WORK INSTRUCTIONS »
Beginning with the line below that contains "Expand the top center chevron arrow" and ending with the line that contains "Click the GD", copy every line exactly. Copy nothing else.

Source data »
************

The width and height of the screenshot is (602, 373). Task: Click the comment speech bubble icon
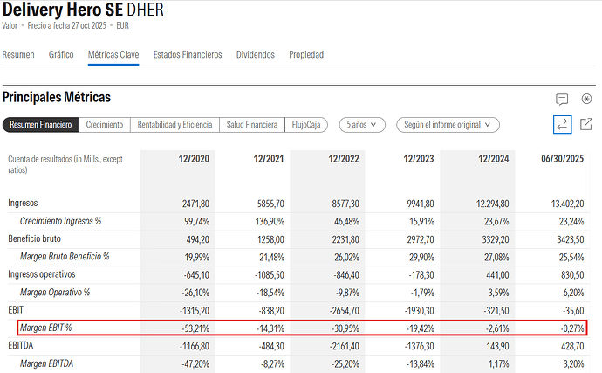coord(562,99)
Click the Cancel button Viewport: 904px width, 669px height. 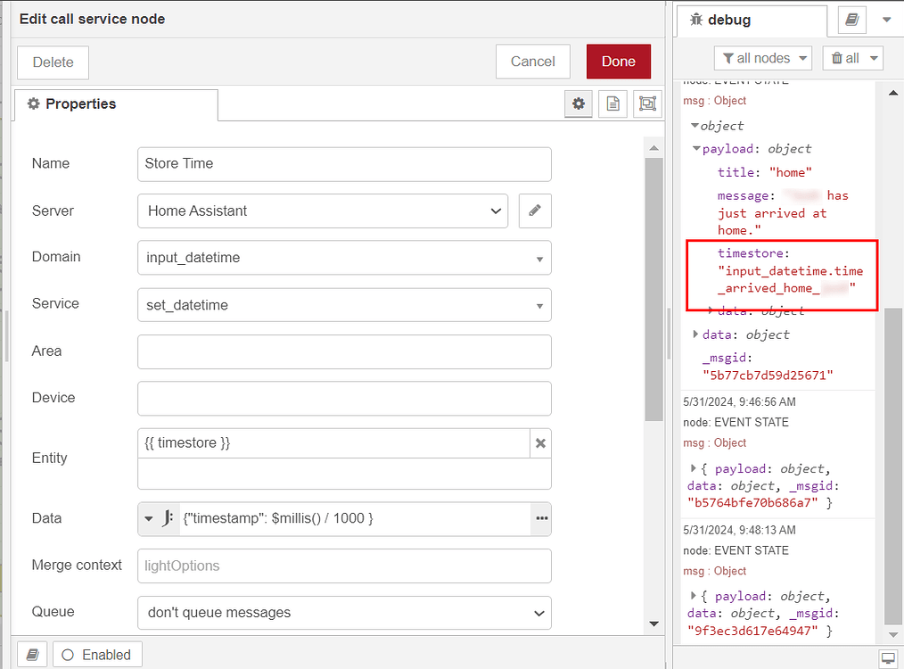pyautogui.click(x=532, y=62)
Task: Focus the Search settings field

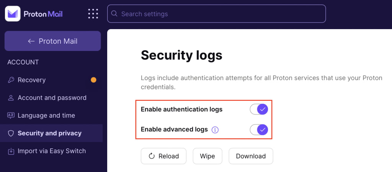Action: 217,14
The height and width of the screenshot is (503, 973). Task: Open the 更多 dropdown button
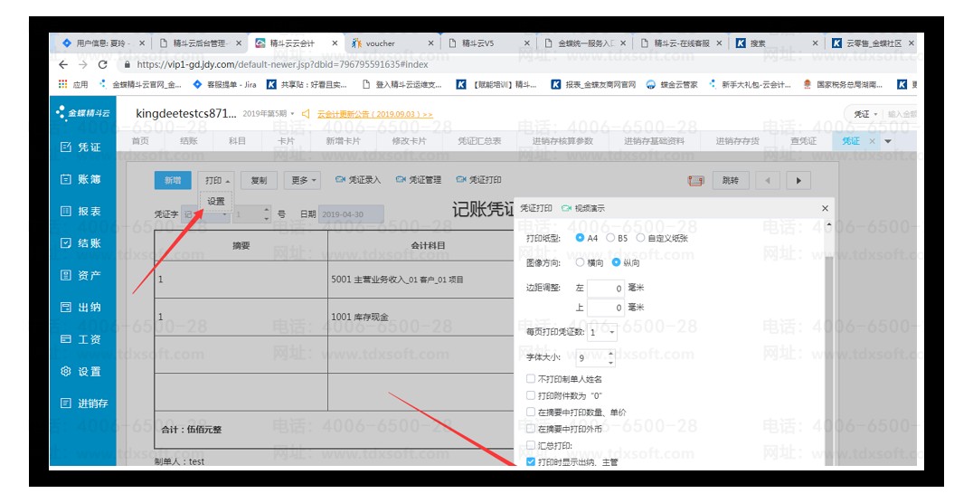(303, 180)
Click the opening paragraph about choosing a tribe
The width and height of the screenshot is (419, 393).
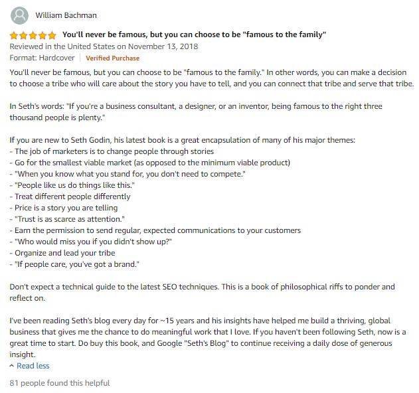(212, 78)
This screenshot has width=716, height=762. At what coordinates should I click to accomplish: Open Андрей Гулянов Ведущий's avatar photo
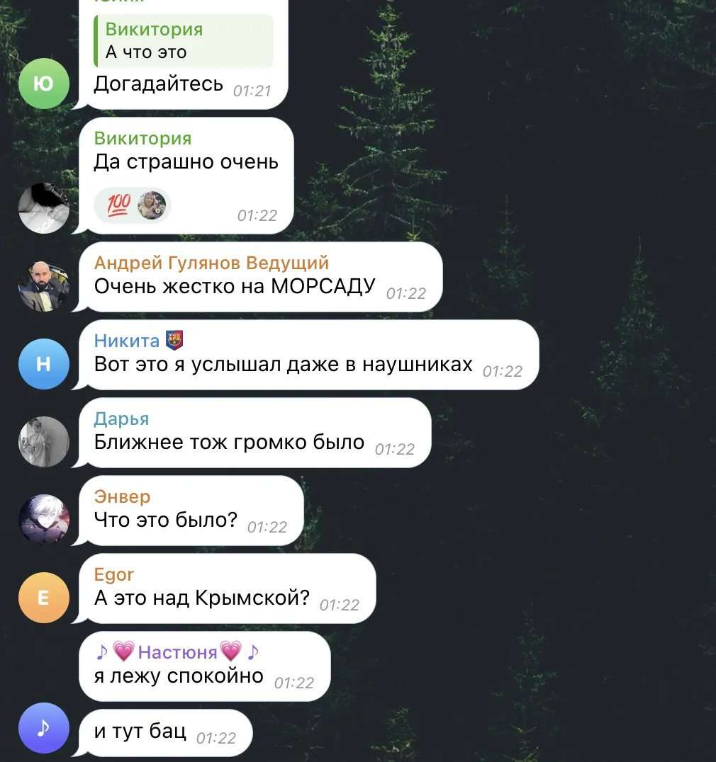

************

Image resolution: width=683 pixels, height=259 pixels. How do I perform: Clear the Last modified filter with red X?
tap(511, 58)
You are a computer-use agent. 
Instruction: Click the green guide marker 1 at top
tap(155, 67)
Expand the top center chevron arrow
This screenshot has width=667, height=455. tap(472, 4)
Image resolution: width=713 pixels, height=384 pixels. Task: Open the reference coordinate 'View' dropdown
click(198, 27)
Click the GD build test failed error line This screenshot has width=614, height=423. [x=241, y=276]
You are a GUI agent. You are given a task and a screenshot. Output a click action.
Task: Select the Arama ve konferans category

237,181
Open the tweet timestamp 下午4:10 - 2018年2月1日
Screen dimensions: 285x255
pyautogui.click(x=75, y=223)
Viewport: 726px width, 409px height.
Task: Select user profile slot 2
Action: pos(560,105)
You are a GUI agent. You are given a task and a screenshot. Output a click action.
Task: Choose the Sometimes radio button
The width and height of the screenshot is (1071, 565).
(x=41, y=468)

************

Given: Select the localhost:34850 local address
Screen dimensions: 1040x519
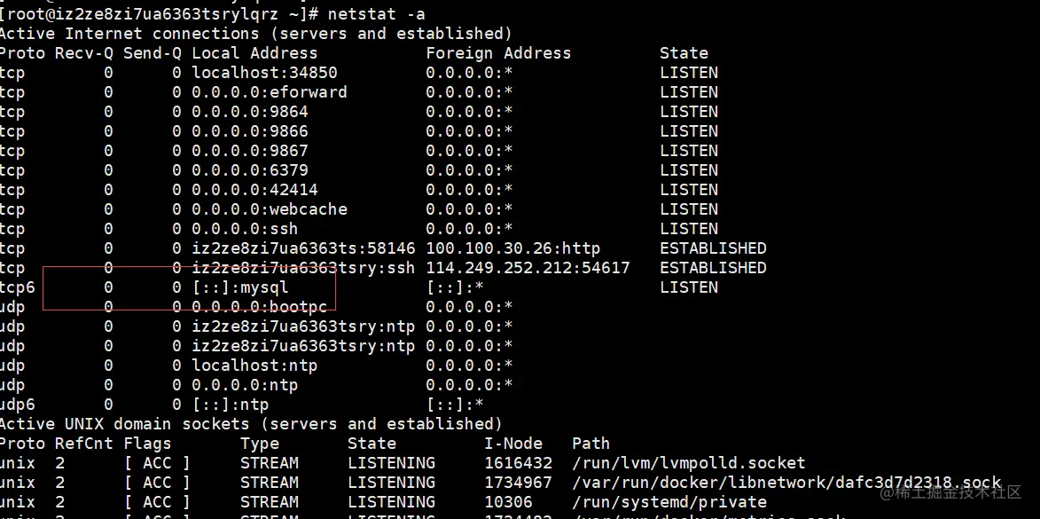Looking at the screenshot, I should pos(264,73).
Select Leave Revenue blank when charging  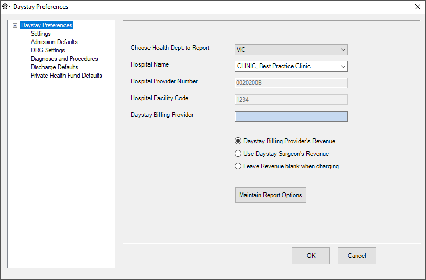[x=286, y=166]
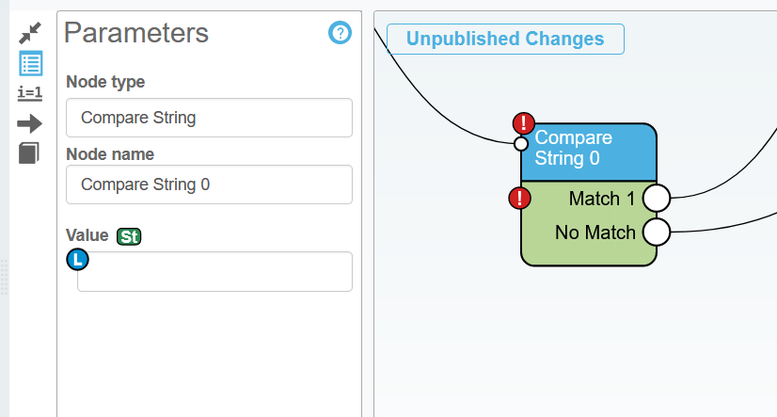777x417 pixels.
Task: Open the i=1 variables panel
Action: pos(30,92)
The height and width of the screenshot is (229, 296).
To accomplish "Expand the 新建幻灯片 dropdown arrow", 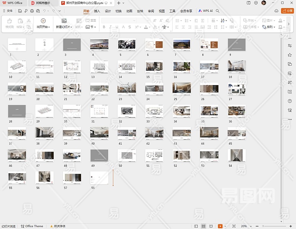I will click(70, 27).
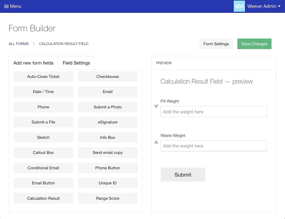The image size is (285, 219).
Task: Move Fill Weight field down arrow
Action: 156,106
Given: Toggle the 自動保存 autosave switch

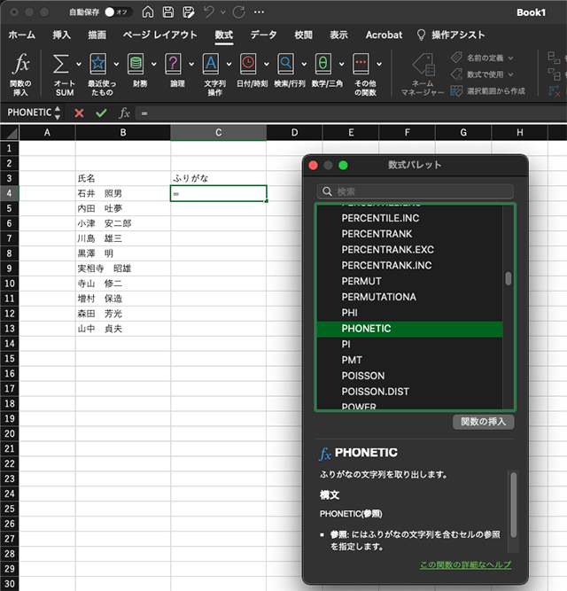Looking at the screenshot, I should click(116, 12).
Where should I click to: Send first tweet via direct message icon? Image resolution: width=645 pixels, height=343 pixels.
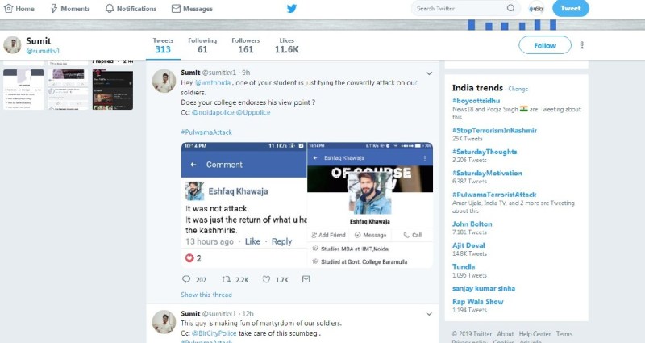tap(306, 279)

************

OUTPUT »
Expand the top center chevron arrow
This screenshot has width=667, height=455. tap(472, 4)
Image resolution: width=713 pixels, height=384 pixels. Task: Open the reference coordinate 'View' dropdown
click(198, 27)
Click the GD build test failed error line This screenshot has width=614, height=423. [x=241, y=276]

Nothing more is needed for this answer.